Continental has been lucky. Since the Minter case, it has closely monitored interline baggage; and in 1980, it was able to reduce its claims, as well as the average claim amount, by 30 percent.
The FBI has been hip to the interlining scam for years but didn't become officially involved until 1975, when the thieves got so greedy at Chicago's O'Hare International Airport that the Feds were called in. So much was being stolen (to this day, the total hasn't been tallied) that the FBI dispatched two undercover agents posing as baggage handlers.

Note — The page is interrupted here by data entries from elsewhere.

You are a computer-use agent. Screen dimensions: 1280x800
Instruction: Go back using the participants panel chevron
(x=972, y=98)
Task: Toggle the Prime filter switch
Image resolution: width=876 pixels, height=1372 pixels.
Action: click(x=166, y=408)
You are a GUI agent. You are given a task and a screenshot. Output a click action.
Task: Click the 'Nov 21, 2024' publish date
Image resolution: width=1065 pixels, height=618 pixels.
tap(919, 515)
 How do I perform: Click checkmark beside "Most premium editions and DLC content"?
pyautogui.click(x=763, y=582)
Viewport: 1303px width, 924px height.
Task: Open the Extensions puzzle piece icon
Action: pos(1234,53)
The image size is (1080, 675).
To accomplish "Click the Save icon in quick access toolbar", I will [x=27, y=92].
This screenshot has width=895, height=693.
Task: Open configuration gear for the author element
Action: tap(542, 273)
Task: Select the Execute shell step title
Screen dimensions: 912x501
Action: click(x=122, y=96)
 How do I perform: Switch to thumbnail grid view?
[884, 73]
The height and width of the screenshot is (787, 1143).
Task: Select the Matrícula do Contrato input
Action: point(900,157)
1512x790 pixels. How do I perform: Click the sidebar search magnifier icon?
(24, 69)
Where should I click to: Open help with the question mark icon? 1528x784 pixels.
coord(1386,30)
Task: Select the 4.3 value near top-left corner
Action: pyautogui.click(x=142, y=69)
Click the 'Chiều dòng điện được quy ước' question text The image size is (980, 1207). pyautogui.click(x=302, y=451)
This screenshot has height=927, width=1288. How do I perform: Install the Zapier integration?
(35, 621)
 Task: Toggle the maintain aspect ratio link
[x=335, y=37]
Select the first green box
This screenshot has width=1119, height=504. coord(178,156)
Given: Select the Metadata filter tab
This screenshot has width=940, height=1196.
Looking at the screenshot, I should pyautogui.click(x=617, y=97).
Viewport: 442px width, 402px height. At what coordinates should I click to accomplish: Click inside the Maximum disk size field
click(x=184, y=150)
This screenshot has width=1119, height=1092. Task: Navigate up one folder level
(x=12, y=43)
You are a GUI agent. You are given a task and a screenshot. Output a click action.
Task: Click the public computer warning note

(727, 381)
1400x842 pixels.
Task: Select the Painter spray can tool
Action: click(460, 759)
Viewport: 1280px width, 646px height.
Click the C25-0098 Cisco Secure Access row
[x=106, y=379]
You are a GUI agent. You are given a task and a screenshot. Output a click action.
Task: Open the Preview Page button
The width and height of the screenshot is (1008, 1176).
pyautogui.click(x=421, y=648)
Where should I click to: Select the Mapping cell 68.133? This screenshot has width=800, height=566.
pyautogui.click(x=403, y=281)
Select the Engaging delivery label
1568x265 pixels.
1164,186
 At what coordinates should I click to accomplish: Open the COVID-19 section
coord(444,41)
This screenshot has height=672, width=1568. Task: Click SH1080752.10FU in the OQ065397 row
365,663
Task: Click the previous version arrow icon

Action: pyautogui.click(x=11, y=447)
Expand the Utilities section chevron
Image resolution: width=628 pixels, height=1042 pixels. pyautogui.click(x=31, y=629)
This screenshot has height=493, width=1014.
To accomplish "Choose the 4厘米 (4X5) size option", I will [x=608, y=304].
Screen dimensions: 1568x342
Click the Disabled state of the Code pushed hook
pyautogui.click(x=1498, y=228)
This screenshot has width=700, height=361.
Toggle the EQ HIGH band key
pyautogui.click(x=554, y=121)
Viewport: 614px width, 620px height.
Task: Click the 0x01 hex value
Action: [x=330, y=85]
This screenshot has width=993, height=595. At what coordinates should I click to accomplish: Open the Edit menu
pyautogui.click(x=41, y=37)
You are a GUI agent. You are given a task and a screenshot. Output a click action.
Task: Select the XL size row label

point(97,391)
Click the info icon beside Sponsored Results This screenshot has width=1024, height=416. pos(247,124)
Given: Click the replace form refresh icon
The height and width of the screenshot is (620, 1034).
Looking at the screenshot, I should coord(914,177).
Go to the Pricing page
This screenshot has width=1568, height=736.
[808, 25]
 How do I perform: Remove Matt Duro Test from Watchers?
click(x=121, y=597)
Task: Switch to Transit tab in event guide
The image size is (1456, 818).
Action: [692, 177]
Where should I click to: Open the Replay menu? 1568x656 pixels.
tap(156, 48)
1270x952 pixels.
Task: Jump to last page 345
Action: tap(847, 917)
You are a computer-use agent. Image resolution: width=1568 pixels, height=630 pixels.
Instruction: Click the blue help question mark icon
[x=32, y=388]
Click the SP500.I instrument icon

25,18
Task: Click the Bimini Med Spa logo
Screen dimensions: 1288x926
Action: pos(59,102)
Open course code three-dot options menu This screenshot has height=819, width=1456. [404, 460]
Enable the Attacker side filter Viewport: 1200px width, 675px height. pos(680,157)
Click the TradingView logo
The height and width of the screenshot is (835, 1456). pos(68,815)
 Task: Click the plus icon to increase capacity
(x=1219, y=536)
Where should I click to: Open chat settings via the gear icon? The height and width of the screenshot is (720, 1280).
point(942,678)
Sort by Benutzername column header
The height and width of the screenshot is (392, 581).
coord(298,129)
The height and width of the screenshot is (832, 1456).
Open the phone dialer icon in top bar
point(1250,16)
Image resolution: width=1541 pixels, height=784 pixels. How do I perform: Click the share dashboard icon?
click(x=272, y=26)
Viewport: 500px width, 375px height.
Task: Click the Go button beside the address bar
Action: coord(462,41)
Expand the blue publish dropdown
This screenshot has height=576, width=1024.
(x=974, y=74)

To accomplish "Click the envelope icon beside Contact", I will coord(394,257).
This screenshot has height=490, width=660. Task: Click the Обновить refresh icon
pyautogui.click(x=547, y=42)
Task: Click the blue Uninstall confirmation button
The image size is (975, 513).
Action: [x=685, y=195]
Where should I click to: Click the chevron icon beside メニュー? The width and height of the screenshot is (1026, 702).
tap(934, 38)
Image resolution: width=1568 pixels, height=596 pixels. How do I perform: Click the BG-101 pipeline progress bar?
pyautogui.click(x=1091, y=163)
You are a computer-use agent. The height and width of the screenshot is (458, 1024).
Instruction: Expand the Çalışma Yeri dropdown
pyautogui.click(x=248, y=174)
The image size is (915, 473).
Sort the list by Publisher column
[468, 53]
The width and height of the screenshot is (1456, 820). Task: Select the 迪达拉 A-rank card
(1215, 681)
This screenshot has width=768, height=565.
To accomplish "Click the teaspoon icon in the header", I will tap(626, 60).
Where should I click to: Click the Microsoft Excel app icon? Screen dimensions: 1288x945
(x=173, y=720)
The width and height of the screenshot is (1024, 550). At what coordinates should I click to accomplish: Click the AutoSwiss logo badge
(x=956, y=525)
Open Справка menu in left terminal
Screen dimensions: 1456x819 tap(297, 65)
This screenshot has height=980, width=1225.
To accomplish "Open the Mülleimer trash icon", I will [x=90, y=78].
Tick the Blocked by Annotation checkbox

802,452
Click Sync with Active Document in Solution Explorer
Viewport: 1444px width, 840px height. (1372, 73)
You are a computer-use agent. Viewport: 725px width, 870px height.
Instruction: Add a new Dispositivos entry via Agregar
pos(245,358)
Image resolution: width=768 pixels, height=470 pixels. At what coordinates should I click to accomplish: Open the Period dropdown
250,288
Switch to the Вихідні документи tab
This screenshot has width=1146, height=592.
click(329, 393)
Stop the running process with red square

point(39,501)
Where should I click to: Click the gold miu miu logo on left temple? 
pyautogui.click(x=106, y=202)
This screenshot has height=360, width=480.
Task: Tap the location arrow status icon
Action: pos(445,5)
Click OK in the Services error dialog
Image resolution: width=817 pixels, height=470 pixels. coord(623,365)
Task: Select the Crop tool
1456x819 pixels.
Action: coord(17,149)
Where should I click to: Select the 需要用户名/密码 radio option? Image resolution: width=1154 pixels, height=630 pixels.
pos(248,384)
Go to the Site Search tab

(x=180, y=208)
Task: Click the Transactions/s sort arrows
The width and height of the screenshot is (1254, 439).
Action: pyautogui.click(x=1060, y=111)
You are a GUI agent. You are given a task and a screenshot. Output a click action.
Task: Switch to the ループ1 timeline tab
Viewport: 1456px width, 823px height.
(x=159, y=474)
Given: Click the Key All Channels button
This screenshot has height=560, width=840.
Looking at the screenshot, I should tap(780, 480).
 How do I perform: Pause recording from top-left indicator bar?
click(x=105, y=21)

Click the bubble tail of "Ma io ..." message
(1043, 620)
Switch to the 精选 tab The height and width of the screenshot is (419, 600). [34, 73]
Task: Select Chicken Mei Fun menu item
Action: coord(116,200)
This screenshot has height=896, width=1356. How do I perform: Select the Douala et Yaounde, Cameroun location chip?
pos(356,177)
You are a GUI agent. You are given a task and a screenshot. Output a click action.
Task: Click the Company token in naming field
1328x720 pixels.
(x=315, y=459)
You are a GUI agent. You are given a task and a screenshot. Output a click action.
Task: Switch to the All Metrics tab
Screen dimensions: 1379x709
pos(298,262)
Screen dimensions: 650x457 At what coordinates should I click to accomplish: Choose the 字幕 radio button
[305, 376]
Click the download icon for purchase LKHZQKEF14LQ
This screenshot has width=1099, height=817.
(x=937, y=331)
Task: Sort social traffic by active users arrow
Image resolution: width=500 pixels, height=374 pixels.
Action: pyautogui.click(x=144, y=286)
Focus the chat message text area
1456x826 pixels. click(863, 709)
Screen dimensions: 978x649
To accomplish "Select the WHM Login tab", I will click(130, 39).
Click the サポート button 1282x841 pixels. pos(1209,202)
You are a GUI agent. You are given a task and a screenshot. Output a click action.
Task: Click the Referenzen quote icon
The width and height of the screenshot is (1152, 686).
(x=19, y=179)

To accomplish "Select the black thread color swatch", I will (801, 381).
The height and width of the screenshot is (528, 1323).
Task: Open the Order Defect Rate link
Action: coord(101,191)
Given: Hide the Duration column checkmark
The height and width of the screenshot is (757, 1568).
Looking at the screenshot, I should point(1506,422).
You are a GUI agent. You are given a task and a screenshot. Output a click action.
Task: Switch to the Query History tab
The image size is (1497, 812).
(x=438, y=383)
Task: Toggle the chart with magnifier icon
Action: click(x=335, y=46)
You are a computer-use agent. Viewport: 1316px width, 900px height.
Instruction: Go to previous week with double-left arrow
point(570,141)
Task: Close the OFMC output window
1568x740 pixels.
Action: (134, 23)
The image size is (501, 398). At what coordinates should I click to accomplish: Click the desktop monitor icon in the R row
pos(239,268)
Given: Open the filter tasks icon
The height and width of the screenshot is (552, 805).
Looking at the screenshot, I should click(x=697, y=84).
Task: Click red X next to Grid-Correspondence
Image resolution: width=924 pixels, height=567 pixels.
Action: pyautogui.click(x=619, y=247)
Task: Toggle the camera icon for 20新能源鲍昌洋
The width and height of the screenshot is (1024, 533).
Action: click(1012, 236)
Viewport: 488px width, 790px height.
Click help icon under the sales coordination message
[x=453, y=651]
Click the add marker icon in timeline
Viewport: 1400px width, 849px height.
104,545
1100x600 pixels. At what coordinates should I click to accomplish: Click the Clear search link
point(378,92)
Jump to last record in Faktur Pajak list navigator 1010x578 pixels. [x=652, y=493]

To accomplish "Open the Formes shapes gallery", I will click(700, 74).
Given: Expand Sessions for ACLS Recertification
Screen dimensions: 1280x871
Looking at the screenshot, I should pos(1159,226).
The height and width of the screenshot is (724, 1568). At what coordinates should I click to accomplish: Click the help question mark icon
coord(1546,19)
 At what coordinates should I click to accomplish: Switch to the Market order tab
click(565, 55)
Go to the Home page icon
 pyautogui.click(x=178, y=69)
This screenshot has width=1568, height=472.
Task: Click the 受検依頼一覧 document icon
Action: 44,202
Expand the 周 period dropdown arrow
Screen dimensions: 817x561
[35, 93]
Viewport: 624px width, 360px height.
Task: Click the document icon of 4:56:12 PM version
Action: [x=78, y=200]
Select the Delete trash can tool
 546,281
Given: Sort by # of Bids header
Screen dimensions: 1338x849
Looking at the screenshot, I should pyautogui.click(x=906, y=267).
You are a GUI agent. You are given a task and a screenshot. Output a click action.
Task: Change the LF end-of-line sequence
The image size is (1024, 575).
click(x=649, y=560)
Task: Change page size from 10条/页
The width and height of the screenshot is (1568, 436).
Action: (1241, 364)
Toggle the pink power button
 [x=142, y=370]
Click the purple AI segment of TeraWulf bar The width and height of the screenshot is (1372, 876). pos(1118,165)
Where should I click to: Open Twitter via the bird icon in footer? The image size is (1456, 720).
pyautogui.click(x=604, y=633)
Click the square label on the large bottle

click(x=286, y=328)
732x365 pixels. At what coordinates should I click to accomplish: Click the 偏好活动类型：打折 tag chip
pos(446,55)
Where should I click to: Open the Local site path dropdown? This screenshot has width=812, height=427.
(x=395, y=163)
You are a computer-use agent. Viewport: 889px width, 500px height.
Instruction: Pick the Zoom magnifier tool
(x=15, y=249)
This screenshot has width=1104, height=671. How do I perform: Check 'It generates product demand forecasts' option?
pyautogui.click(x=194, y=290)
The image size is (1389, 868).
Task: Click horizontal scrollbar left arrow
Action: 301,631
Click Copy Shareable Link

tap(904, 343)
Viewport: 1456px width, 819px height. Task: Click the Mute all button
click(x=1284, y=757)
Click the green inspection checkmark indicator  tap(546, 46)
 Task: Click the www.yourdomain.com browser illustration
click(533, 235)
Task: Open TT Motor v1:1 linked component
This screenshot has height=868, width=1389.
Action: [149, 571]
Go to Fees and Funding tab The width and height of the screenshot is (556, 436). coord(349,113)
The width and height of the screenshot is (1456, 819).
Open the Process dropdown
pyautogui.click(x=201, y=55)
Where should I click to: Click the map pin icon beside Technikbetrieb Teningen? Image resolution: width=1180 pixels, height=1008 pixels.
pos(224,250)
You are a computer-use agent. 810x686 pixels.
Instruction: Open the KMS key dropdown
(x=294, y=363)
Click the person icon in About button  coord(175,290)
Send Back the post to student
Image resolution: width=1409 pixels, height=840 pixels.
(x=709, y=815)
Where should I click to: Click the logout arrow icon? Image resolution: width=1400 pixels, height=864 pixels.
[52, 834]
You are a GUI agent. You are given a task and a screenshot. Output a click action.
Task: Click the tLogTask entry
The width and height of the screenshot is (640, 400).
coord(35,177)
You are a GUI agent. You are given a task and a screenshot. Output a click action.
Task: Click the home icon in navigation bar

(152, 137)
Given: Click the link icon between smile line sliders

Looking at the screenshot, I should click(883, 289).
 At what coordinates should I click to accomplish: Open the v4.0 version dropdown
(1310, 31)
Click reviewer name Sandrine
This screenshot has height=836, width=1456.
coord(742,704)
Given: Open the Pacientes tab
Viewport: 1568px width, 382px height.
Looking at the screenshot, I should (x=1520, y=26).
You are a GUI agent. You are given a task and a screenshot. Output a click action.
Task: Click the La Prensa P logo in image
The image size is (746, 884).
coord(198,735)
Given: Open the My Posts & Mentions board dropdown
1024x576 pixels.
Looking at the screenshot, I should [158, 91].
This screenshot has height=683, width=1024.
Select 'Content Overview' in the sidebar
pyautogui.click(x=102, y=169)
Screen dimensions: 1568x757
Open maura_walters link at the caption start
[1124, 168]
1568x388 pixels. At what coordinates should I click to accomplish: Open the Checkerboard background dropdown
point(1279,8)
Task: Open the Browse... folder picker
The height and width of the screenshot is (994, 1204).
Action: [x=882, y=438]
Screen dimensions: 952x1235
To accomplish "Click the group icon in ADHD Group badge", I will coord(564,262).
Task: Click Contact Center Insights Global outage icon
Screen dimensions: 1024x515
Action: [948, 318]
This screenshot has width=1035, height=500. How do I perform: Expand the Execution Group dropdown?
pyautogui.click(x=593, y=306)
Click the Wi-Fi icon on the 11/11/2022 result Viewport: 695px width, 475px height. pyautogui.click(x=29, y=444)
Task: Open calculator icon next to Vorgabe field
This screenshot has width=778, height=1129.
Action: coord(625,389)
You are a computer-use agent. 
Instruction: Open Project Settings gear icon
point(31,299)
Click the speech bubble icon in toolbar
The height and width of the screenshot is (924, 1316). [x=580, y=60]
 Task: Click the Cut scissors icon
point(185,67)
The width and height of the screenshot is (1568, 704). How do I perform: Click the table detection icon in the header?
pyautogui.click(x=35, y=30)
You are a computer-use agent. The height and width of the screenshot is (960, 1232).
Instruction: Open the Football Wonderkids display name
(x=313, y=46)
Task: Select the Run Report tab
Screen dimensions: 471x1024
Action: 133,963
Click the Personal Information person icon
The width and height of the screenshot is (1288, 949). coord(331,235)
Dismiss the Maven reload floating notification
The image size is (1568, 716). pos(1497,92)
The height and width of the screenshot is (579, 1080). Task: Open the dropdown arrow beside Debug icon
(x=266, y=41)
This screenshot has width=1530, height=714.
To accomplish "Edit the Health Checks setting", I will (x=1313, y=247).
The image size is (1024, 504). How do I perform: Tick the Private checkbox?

Two months later, more than 20 baggage loaders were arrested and charged with theft from interstate shipments. During the last month of their surveillance (October 1975), the agents added up more than $100,000 in items lifted from passenger bags. "This was quite an operation," says an agent who worked the case. "The ring had been in business, we later found out, since 1971. They had obtained the master keys to all kinds of luggage. If you can believe it, they especially liked to steal false teeth and bridgework that so many passengers seemed always to pack. They'd sell them for $100 a set because of the gold and silver they contained." Of those arrested, 13 were later found guilty.
"That's only one case," the G man says. "Interline thefts are happening every day; but unless the crooks get greedy, we never hear about them."
It wasn't long before the FBI heard about bag thefts again--this time at the hands of a rather ecumenical bunch of baggage handlers at Washington's National Airport. A Federal undercover agent posed as a fence willing to buy thousands of dollars' worth of clothing, jewelry, rare coins--even a $10,000 savings bond. A Federal grand jury indicted five baggage handlers from various airlines and charged them with possession of stolen goods.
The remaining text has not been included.